Aux origines de la carte de presse

Conséquence de l’industrialisation de la presseUn brassard et une carte de presse
La fin du XIX siècle marque une période de développement des journaux qui augmentent leur tirage et leur pagination. La presse se transforme, s’industrialise. L’effectif des journalistes augmente. Et pourtant le journalisme est toujours considéré comme un passe-temps et non une profession en soi.

Convention collective avortée
Cette période marque aussi le développement des associations de journalistes. Celles-ci se regroupent lors d’un congrès à Paris en 1900, où elles proposent la création d’une carte d’identité des journalistes. Une carte internationale de journaliste sera effectivement distribuées à partir de 1928 par la FIJ (Fédération internationale des journalistes), mais seulement à ses adhérents. Elle servira surtout à faciliter les voyages et l’exercice du métier à l’étranger. Les journalistes restent dépourvus de statut professionnel.
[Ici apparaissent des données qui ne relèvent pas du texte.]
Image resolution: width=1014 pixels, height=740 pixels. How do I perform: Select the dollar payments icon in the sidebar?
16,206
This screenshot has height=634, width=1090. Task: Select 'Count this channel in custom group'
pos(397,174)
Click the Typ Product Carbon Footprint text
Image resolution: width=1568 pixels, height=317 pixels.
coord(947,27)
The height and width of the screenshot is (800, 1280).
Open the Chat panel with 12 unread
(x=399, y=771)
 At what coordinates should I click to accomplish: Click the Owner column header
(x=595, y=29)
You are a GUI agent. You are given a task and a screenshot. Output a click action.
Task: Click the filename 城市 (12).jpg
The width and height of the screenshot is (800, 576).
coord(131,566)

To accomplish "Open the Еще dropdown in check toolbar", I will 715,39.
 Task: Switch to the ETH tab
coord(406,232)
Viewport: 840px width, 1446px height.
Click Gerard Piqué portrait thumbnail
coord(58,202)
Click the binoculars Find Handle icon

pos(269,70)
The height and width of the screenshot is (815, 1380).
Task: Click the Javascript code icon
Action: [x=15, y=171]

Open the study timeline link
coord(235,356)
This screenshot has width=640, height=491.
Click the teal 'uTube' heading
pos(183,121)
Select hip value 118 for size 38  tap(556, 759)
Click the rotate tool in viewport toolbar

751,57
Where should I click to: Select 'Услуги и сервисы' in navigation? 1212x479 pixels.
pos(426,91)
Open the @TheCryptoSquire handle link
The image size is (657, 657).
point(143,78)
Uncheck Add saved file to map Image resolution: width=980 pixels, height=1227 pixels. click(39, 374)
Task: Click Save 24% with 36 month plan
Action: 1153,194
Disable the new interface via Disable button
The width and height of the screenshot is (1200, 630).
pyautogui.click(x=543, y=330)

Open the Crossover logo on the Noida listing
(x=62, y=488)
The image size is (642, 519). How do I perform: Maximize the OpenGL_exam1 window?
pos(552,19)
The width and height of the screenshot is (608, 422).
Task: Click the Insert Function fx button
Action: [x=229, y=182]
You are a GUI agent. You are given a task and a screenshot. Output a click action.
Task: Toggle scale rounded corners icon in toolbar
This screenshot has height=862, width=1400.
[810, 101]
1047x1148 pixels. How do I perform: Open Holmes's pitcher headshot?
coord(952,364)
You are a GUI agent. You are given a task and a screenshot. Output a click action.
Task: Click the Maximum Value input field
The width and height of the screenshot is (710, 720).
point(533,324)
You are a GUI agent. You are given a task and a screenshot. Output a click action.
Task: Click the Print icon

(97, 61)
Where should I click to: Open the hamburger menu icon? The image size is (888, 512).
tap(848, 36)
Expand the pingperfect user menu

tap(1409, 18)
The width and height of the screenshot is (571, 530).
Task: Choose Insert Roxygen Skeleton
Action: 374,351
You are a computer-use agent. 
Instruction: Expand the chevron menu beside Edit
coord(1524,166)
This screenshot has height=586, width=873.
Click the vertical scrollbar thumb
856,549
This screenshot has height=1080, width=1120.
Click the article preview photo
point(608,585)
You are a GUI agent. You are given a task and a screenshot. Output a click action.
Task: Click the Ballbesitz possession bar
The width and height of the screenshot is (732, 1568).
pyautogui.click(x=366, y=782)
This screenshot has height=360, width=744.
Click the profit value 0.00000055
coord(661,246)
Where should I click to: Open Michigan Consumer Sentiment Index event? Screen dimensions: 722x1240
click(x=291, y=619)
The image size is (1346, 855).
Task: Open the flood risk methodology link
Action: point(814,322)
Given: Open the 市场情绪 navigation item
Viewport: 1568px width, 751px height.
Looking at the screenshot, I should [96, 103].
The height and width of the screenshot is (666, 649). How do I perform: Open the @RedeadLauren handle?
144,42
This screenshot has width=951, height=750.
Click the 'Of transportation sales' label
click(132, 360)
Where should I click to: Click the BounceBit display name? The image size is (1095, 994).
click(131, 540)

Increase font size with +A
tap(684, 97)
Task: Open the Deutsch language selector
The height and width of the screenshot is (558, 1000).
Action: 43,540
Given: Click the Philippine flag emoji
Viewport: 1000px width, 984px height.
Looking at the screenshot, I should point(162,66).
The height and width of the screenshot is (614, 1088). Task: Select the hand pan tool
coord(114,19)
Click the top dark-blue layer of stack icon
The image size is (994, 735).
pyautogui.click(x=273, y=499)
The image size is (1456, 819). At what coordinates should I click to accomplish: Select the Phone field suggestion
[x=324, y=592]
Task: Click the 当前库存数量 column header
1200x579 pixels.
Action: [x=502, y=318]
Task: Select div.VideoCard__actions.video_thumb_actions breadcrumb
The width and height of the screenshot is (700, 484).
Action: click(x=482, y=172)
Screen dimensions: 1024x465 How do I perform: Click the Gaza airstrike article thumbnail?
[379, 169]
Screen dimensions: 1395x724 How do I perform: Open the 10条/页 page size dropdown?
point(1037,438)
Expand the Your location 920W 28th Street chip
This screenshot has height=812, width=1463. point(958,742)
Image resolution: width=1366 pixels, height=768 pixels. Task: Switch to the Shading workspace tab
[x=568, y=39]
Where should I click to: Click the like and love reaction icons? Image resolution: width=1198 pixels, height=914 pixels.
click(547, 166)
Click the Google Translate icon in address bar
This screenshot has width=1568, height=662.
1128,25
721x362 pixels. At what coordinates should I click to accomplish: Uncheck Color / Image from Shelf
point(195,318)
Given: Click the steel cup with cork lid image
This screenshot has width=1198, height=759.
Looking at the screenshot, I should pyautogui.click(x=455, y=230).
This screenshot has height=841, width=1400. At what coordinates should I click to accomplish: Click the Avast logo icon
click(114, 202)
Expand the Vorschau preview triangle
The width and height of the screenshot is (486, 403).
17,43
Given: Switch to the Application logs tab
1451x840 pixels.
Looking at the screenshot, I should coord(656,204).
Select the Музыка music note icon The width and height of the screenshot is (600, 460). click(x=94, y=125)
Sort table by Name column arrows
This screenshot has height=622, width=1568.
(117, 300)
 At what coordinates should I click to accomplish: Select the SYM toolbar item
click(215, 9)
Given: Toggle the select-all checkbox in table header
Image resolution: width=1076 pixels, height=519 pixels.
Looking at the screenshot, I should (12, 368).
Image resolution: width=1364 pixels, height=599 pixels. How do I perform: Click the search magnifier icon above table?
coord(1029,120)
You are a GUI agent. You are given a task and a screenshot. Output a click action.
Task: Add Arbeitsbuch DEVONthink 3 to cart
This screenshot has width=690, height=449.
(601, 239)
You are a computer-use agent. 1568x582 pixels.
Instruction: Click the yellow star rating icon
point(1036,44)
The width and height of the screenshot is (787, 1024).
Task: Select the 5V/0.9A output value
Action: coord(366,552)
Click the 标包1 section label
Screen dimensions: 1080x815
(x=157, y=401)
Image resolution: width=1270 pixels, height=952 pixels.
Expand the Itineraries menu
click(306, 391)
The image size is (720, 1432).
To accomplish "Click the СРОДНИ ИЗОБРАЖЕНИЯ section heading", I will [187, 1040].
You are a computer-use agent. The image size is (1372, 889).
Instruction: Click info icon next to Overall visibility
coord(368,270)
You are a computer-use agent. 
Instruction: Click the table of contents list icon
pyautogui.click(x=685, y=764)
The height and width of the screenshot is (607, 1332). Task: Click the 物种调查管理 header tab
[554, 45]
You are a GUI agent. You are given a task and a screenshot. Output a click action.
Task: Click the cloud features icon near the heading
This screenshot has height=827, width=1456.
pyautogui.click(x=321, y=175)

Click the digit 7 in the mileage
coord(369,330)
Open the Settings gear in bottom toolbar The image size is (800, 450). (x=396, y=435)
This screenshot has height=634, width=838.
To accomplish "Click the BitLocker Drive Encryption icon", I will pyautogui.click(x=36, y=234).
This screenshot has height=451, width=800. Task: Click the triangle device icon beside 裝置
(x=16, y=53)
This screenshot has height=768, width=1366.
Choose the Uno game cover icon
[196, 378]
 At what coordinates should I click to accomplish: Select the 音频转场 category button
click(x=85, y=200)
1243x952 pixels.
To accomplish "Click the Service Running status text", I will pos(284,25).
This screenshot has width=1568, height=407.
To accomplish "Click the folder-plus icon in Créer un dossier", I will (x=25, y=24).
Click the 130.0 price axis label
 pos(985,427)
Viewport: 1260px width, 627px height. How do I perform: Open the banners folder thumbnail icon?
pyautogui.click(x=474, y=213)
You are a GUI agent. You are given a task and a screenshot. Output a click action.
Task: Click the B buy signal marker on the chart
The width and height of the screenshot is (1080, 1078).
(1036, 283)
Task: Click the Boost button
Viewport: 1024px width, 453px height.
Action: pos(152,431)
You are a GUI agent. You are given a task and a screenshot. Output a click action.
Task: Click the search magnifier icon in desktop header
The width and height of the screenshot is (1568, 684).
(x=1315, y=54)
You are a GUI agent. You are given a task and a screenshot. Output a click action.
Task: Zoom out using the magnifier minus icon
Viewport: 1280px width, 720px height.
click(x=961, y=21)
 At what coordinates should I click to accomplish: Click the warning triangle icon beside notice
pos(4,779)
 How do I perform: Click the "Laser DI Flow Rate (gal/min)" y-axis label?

Les syndicats de journalistes tenteront bien de mettre en place une convention collective avec les organisations patronales, mais les négociations échouent.

Professionnaliser le journalisme
La loi du 29 mars 1935, clarifie la situation et institue la carte d’identité des journalistes professionnels. Le Parlement confie le soin d’attribuer cette carte à une Commission de professionnels. La Commission de la carte d’identité des journalistes professionnels (CCIJP) est créée en 1936. Les premières cartes sont émises entre 1936 et 1945, mais elles ne sont pas obligatoires.

Epurer la profession
La Seconde guerre mondiale change la donne. Après 1945, la Commission est chargée d’épurer la profession en refusant la carte aux journalistes ayant collaboré pendant l’occupation. Une ordonnance est émise le 30 septembre 1944, elle institue une nouvelle carte de presse obligatoire, celle qui est reconnue aujourd’hui. A partir de 1946, avec la fin de l’épuration la carte perd son caractère obligatoire.

Une exception française
Aujourd’hui la carte de presse n’est pas obligatoire mais, la convention collective oblige les entreprises de presse signataires à ne pas employer de journalistes sans carte plus de 3 mois d’affilés. La carte de presse reste une exception française, seul pays démocratique où elle est distribuée par un organisme, au nom de l’Etat. Des cartes professionnelles existent dans d’autres pays mais celles-ci sont délivrées par les employeurs ou les syndicats de journalistes.